Information portal provides federated search and automated audit capabilities, allowing law enforcement agencies to search disparate databases simultaneously.

Following 9/11 and the gaps in information sharing those attacks exposed, the federal government began encouraging the development of fusion centers within each of the states as well as major cities to facilitate connecting pieces of information that help identify potential threats.

With the access to this new information came the need to develop a simple way to retrieve it. In June 2009, the Nebraska Information and Analysis Center (NIAC) issued an RFP for a solution to help it search disparate databases across the state with a single query. It awarded a contract to Memex at a cost of just under $3 million for implementation of its Patriarch platform in May. The implementation is ongoing.

“Within the state of Nebraska, what we’re doing is we’re defining agencies that are willing to share information with us,” said Kevin Knorr, captain of the NIAC, “and then we go out and set up a mirrored server. We put it in their facility, a mirrored server that basically extracts that information, which they will allow or will share with us or with the fusion center. And then that information is indexed through the Memex server [and] provided as a response to a query.”

Law enforcement officials throughout Nebraska — including the Omaha Police Department, Lincoln Police Department and Nebraska State Patrol — plan to use the Memex Patriarch platform to connect to 17 different law enforcement data sources including records management systems, computer-aided dispatch systems, sex offender registries, mug shot integration databases and the Automated Fingerprint Identification System, the company said in a press release.

*DATA LINES:*
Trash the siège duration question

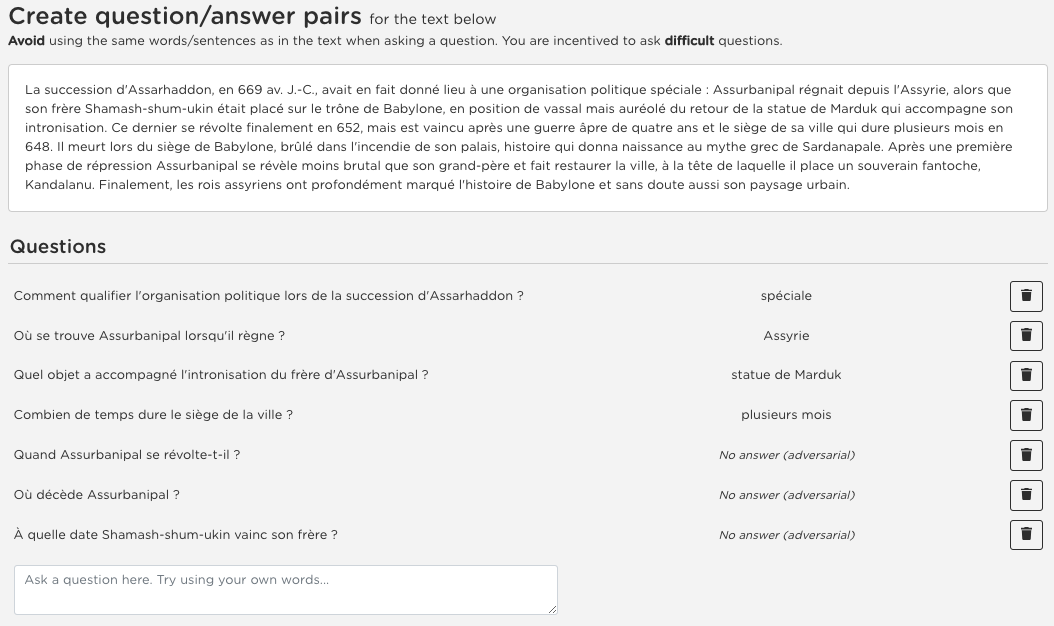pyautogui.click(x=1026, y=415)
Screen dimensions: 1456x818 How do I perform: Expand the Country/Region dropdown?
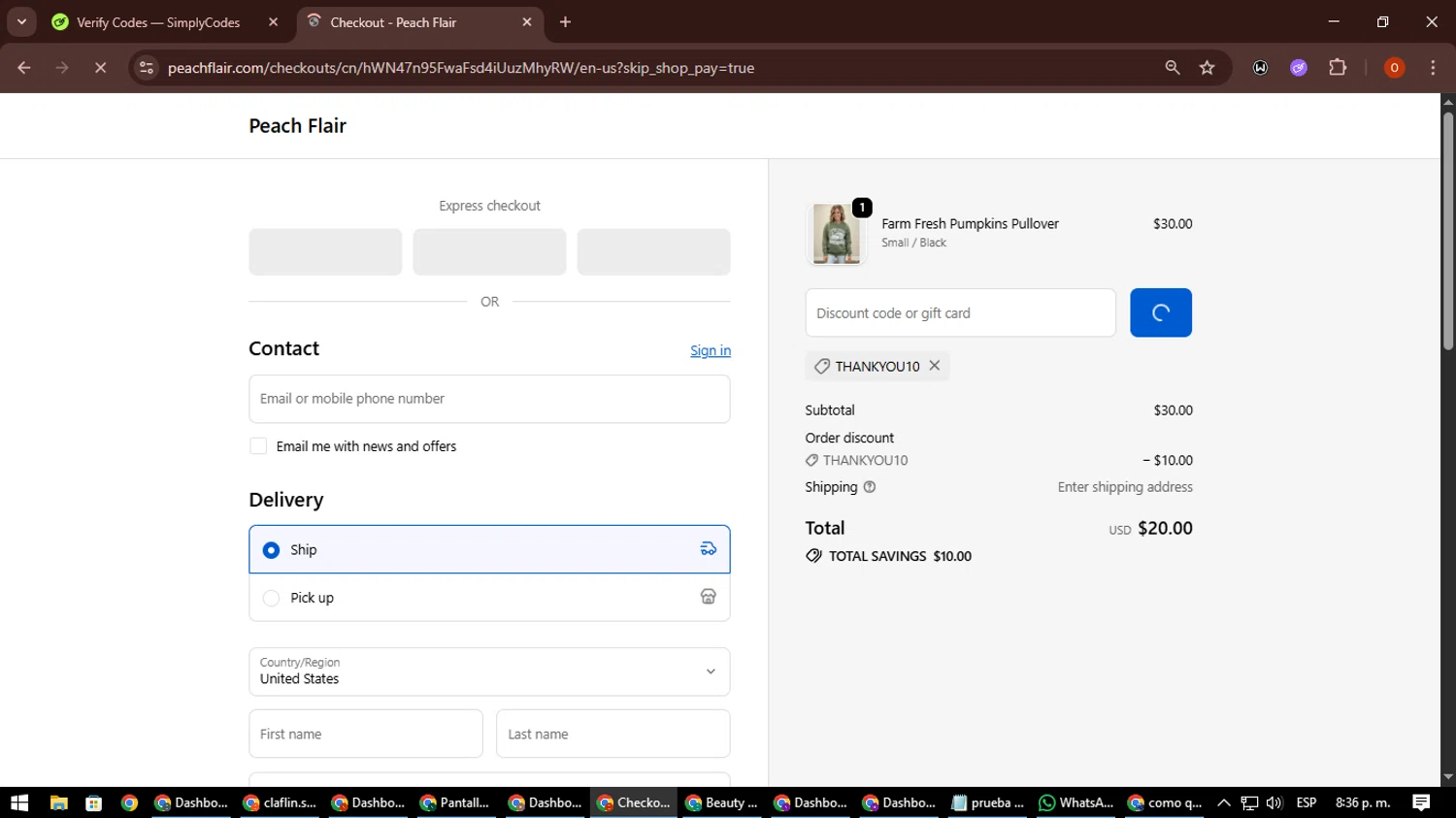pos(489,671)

*PARTS OF THE EXERCISE:*
A. In the fusion center article, which company was awarded the NIAC contract?
B. Please revise the fusion center article starting at "With the access" and ending at "implementation is ongoing.", replacing "single query" with "single search".
The listing is separate from the fusion center article.

*EXPECTED RESPONSES:*
A. Memex

B.
With the access to this new information came the need to develop a simple way to retrieve it. In June 2009, the Nebraska Information and Analysis Center (NIAC) issued an RFP for a solution to help it search disparate databases across the state with a single search. It awarded a contract to Memex at a cost of just under $3 million for implementation of its Patriarch platform in May. The implementation is ongoing.